__CONSIGNE__. Recopiez fidèlement le passage de l'article sur l'inflation et les achats qui commence par « L’inflation, ou le » et se poursuit jusqu'à « majeur de l’agroalimentaire. ».

__EXTRAIT DE PAGE__.
L’inflation, ou le moment de réinventer encore ses pratiques achats
Par Mehdi Arhab | Le | Direction ha
La première rencontre du Club Planète Sourcing de l’année 2023 a rassemblé près d’une trentaine de directeurs et directrices achats grands groupes. Dans une ambiance animée et conviviale, ils sont revenus sur le besoin de réorienter la fonction en ces temps d’inflation galopante.
L’étude menée par le cabinet Agile Buyer l’affirme : l’indice de bonheur des acheteurs en France est au beau fixe ; et pour cause, quelque 82 % des interrogés déclarent être heureux dans leur vie professionnelle. Pourtant, jamais les Achats n’ont semblé autant sollicités et sous pression. « Nos équipes sont mises fortement à contribution depuis trois ans », lâche un directeur achats d’un acteur majeur de l’agroalimentaire.
Si elles ne sont pas déprimées, mes équipes connaissent une très forte pression
« Si elles ne sont pas déprimées, mes équipes connaissent une très forte pression », poursuit l’une des convives. Bref, le son de cloche est le même ou presque pour tous : les acheteurs, bien que fondamentaux pour maintenir à flot l’entreprise, s’échinent pour tenir face à une tendance haussière somme toute colossale.
Une occasion rêver de repenser la fonction
Pour autant, le contexte inflationniste pourrait se révéler comme l’opportunité rêvée de réorienter la fonction achats. « C’est le moment parfait pour travailler sur la valeur », explique une figure majeure de la ligne de métier en France. « Cette situation nous oblige à trouver des solutions à long terme à des problématiques court terme », poursuit-il. Néanmoins, s’ils prennent une place de plus en plus prépondérante dans l’entreprise, les acheteurs peinent encore à être réellement loués en interne. « Il faut que l’entreprise trouve des moyens de valoriser les efforts de négociations des acheteurs », clame d’ailleurs l’une des invités.
Les Achats, une réinvention sur d’autres réinventions
Au centre du dispositif donc, les acheteurs traitent davantage désormais des sujets de fonds, opérationnels et stratégiques. Un rêve ou presque pour une directrice achats présente. « Les Achats arrivent enfin à travailler sur la demande ! C’est bien plus sympathique et valorisant de travailler avec les vendeurs pour ajuster l’offre », se félicite-t-elle. Désormais, la fonction achats n’est plus cantonnée à la simple gestion des coûts. Elle a dorénavant tout le loisir de se balader sur l’ensemble de la chaîne de valeur et d’intervenir en amont sur bien des sujets.
Nous avons sans cesse jonglé avec différents rôles
Un statut et un droit qu’elle a gagné ces dernières années après avoir démontré tout son savoir-faire d’abord au plus fort de la pandémie de Covid et maintenant avec l’augmentation des prix des matières premières et de l’énergie. « Nous avons sans cesse jonglé avec différents rôles, comme celui de logisticien et d’approvisionneur. Nous avons durant la crise Covid piloté la relation fournisseur au plus près. Puis, nous avons dû gérer une forte demande dans un contexte de pénurie marqué », rappelle l’un des invités, directeur achats d’un spécialiste de l’ameublement.

__ITEMS FOURNIS__.
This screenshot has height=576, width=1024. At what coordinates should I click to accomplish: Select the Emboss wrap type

==

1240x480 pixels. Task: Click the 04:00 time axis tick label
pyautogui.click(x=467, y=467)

__CORRIGÉ__.
L’inflation, ou le moment de réinventer encore ses pratiques achats
Par Mehdi Arhab | Le | Direction ha
La première rencontre du Club Planète Sourcing de l’année 2023 a rassemblé près d’une trentaine de directeurs et directrices achats grands groupes. Dans une ambiance animée et conviviale, ils sont revenus sur le besoin de réorienter la fonction en ces temps d’inflation galopante.
L’étude menée par le cabinet Agile Buyer l’affirme : l’indice de bonheur des acheteurs en France est au beau fixe ; et pour cause, quelque 82 % des interrogés déclarent être heureux dans leur vie professionnelle. Pourtant, jamais les Achats n’ont semblé autant sollicités et sous pression. « Nos équipes sont mises fortement à contribution depuis trois ans », lâche un directeur achats d’un acteur majeur de l’agroalimentaire.